2. Aux termes de l'article L. 521-3 du code de justice administrative : " En cas d'urgence et sur simple requête qui sera recevable même en l'absence de décision administrative préalable, le juge des référés peut ordonner toutes autres mesures utiles sans faire obstacle à l'exécution d'aucune décision administrative ". Aux termes de l'article L. 522-3 du code de justice administrative : " Lorsque la demande ne présente pas un caractère d'urgence ou lorsqu'il apparaît manifeste, au vu de la demande, que celle-ci ne relève pas de la compétence de la juridiction administrative, qu'elle est irrecevable ou qu'elle est mal fondée, le juge des référés peut la rejeter par une ordonnance motivée sans qu'il y ait lieu d'appliquer les deux premiers alinéas de l'article L. 522-1 ".
3. Saisi sur le fondement de l'article L. 521-3 du code de justice administrative, d'une demande qui n'est pas manifestement insusceptible de se rattacher à un litige relevant de la compétence du juge administratif, le juge des référés peut prescrire, à des fins conservatoires ou à titre provisoire, toutes mesures que l'urgence justifie, notamment sous forme d'injonctions adressées à l'administration, à la condition que ces mesures soient utiles et ne se heurtent à aucune contestation sérieuse. En application de l'article L. 522-3 du code de justice administrative, le juge des référés peut, par une ordonnance motivée, rejeter sans instruction ni audience les demandes qui sont irrecevables.
4. M. B demande au juge des référés d'enjoindre au préfet de la Seine-Saint-Denis de lui délivrer et de lui remettre un titre de voyage. Toutefois, il résulte des dispositions précitées de l'article L. 511-1 du code de justice administrative que le juge des référés ne peut ordonner que des mesures provisoires. Il suit de là que le juge des référés ne peut, sans excéder sa compétence, ordonner une mesure à caractère définitif. Or, la demande formulée par le requérant tendant à ce qu'il soit enjoint au préfet de la Seine-Saint-Denis de lui remettre un titre de voyage présente un caractère définitif, ce qui excède donc la compétence du juge des référés. Par suite, cette demande est manifestement irrecevable et doit être rejetée.
O R D O N N E :
Article 1er : La requête de M. B est rejetée.

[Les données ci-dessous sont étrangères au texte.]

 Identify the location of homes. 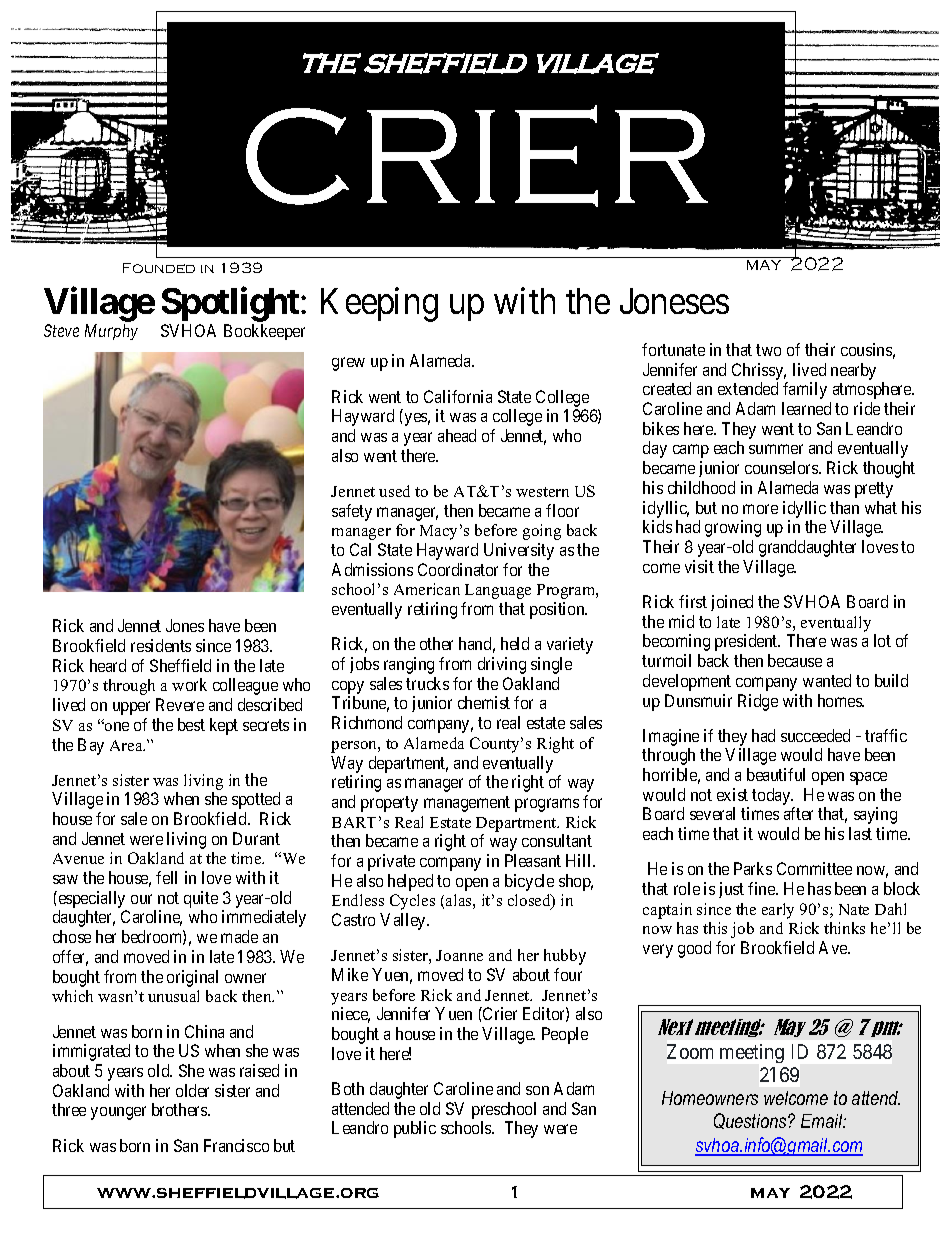
(841, 700).
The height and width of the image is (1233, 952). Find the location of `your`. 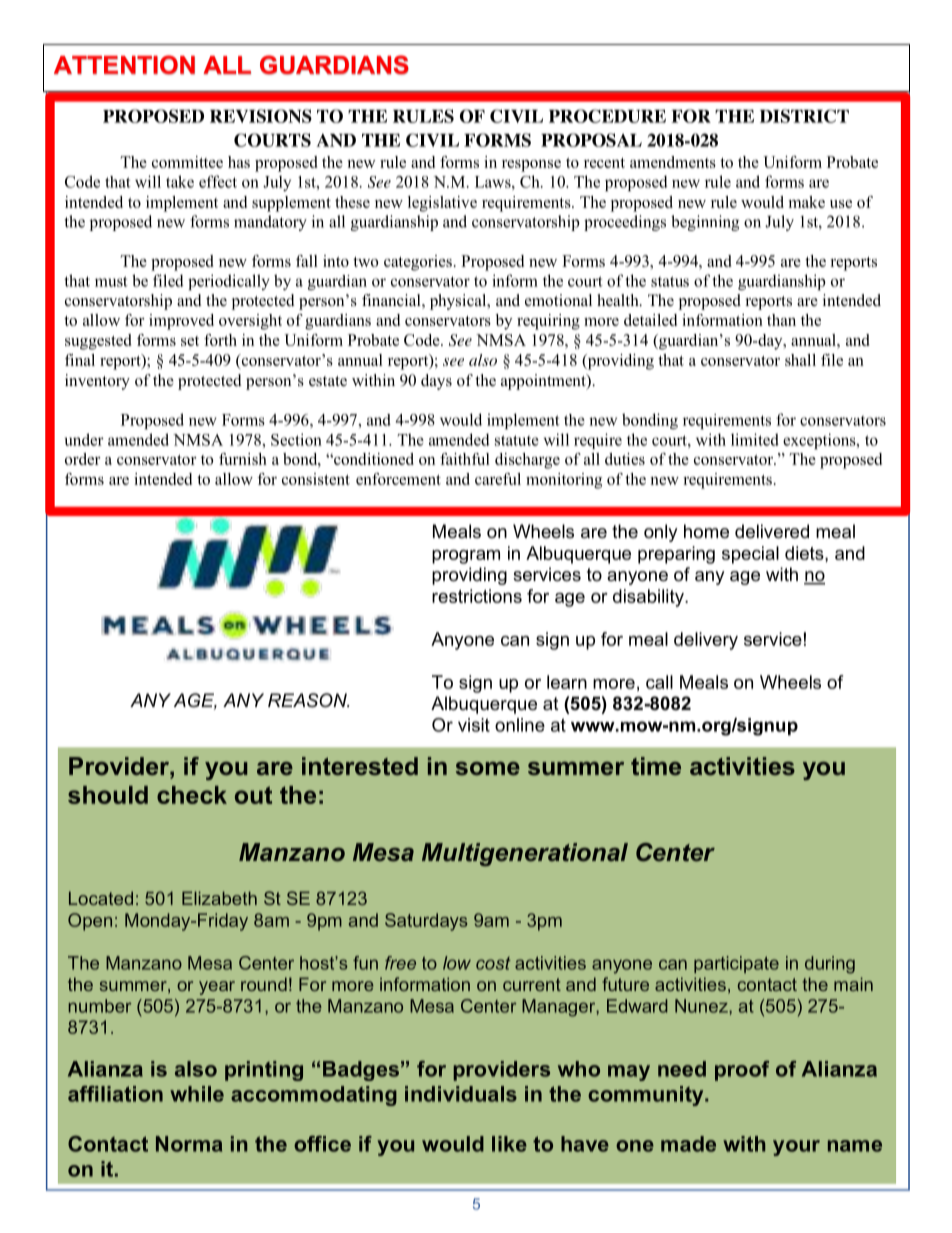

your is located at coordinates (796, 1148).
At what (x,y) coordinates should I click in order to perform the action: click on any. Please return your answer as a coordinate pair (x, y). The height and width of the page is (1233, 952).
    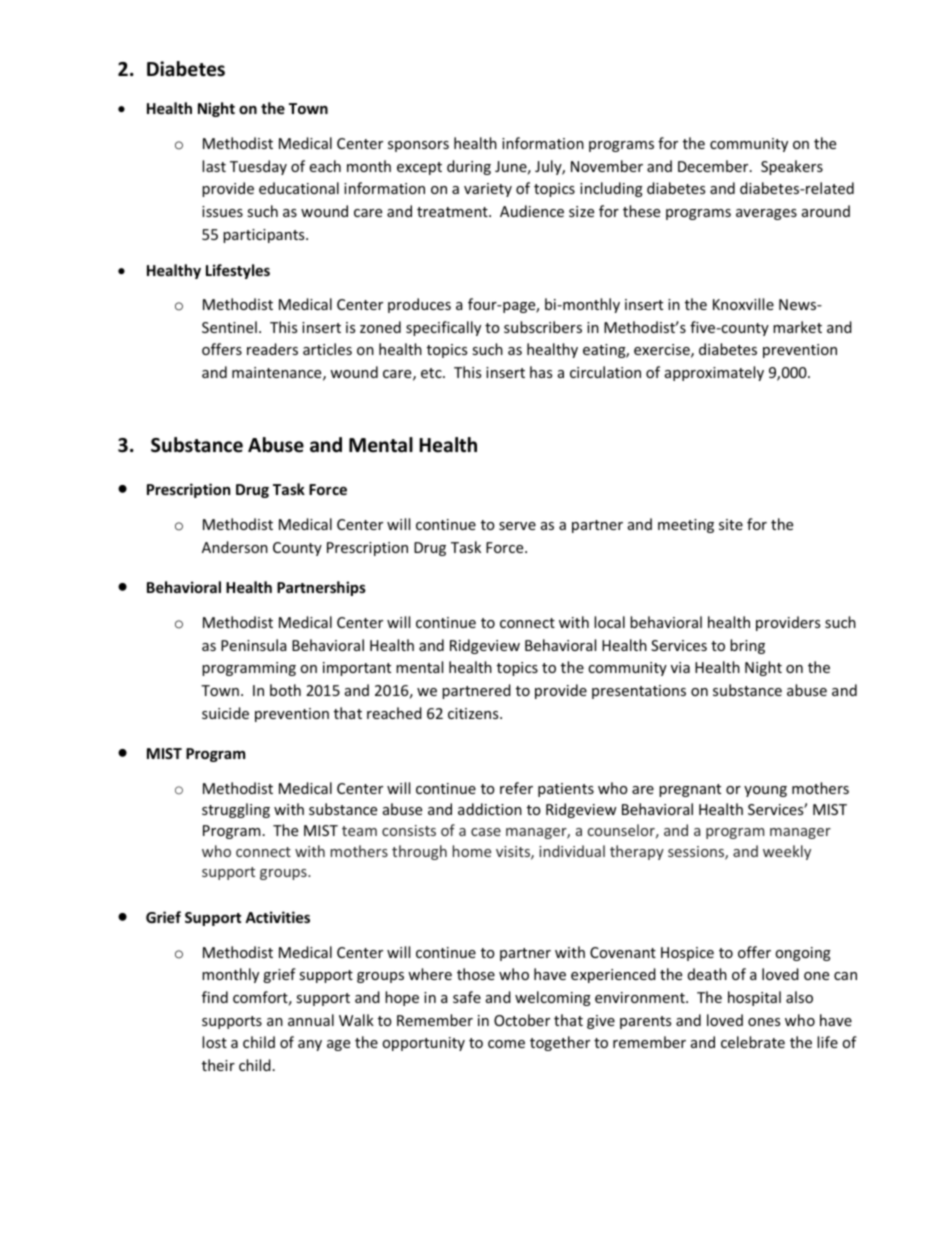
    Looking at the image, I should click on (310, 1045).
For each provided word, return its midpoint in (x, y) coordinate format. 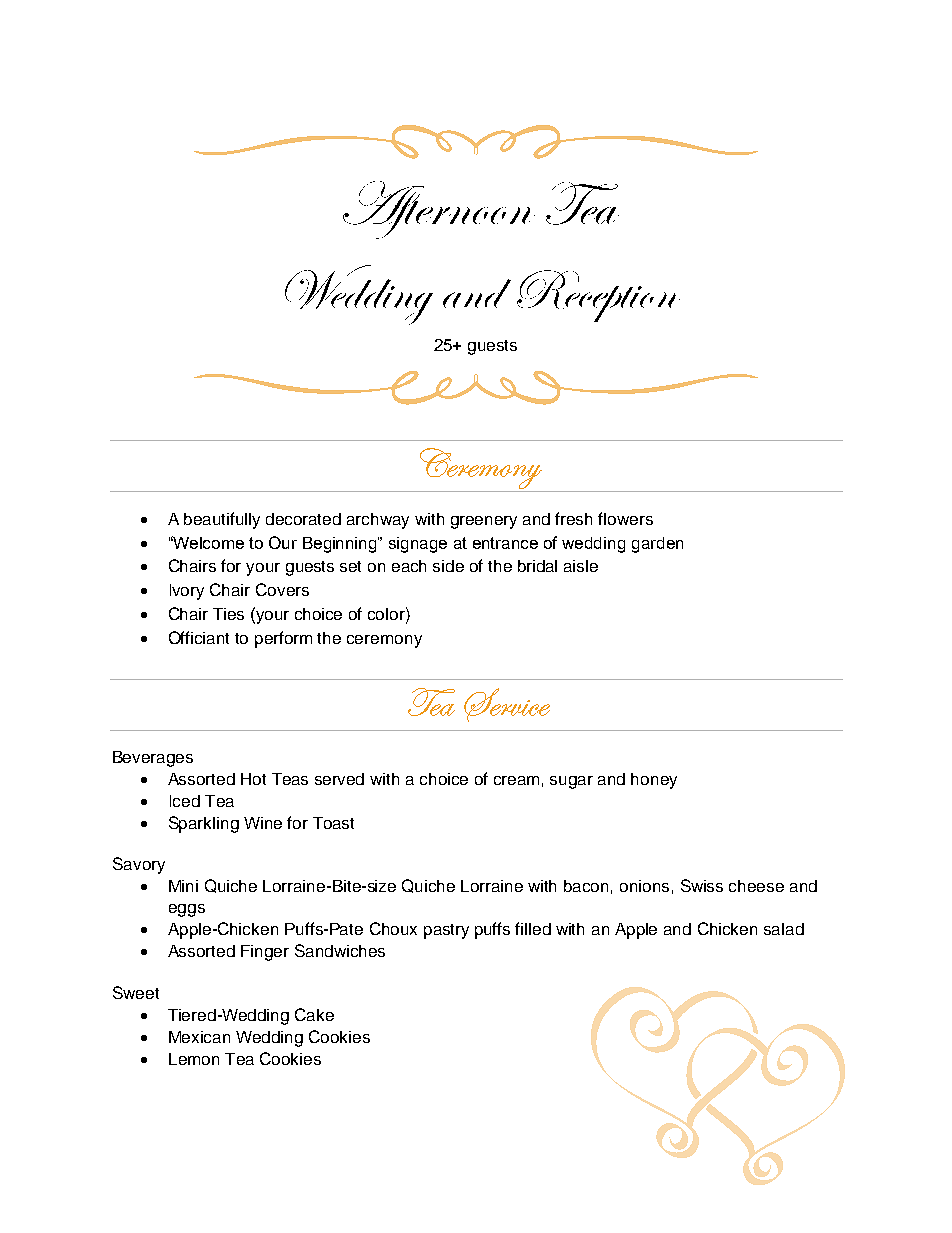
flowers (625, 518)
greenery (484, 522)
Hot (253, 779)
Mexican (199, 1037)
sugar (571, 782)
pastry (446, 931)
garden (657, 545)
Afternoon (439, 210)
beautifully (222, 520)
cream (516, 780)
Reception (598, 296)
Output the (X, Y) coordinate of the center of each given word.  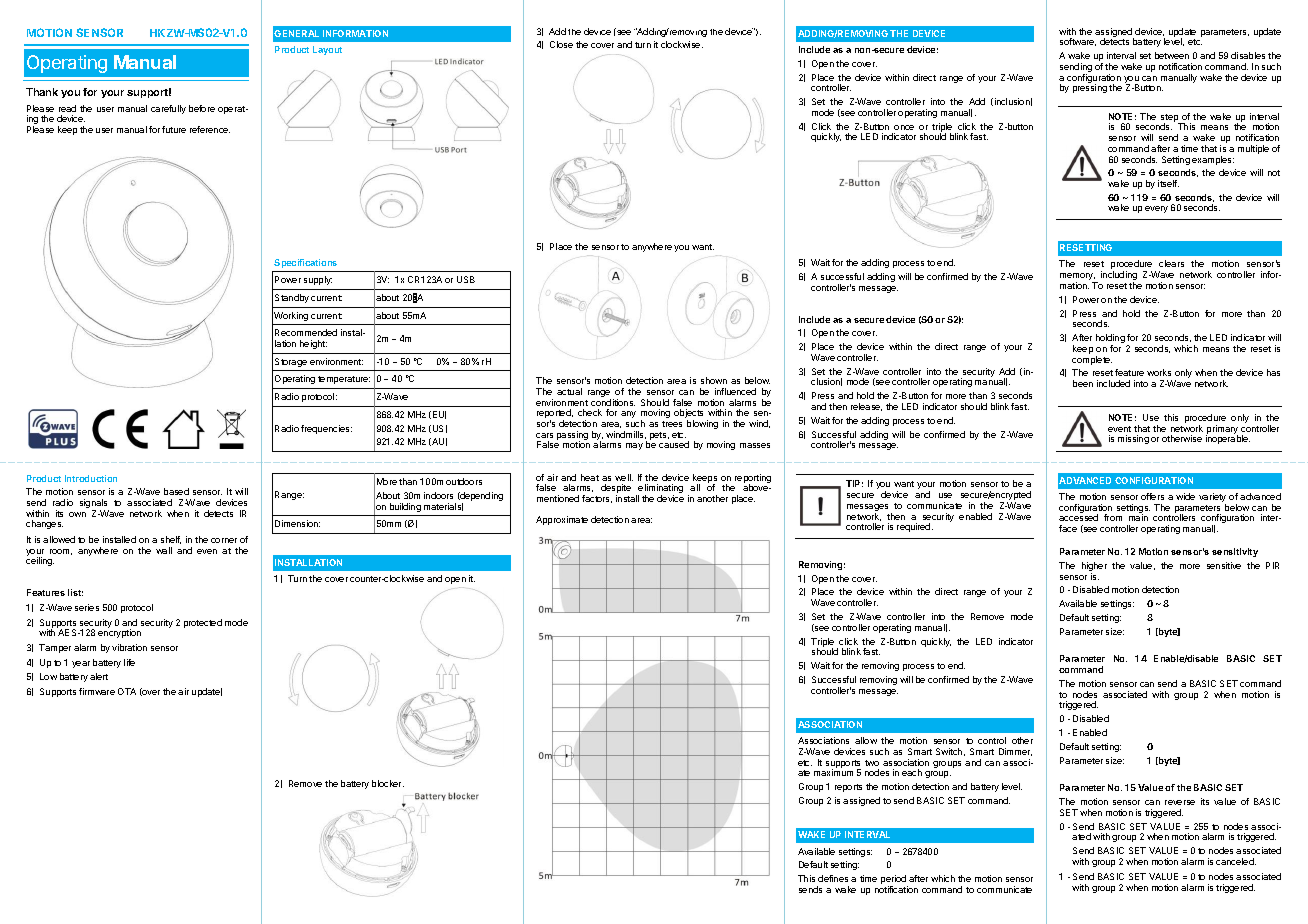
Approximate (562, 520)
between (1172, 55)
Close (561, 44)
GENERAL (296, 33)
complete (1092, 360)
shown (714, 380)
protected (203, 623)
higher (1094, 568)
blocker (388, 783)
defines (833, 878)
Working (291, 316)
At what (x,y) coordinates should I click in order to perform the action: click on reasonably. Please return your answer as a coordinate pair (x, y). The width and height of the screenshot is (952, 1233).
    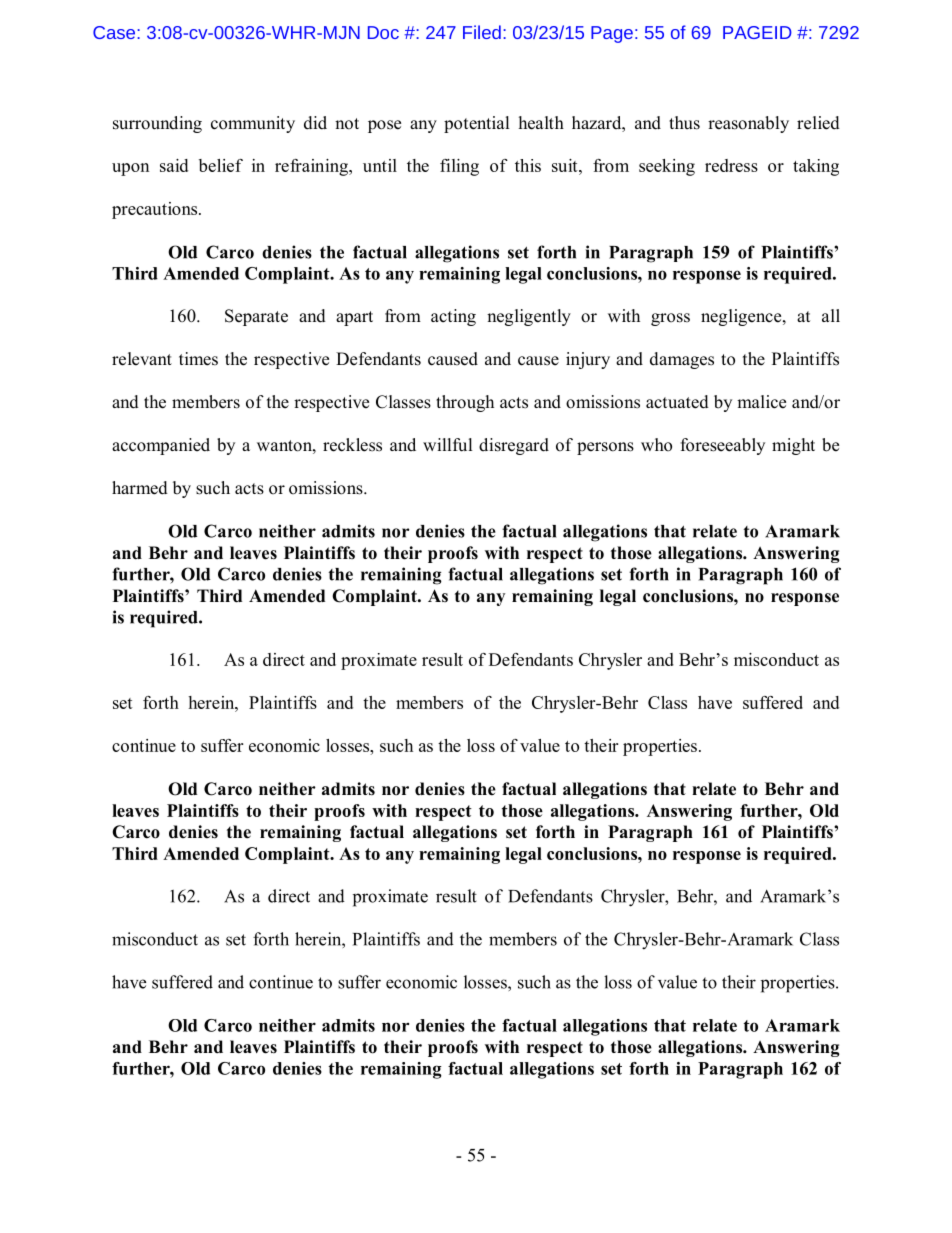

Article 2 : La présente ordonnance sera notifiée à M. A B.
Fait à Montreuil le 30 septembre 2024.
La juge des référés,
A-L. Delamarre
La République mande et ordonne au ministre de l'intérieur et des outre-mer en ce qui le concerne ou à tous commissaires de justice à ce requis en ce qui concerne les voies de droit commun contre les parties privées, de pourvoir à l'exécution de la présente décision.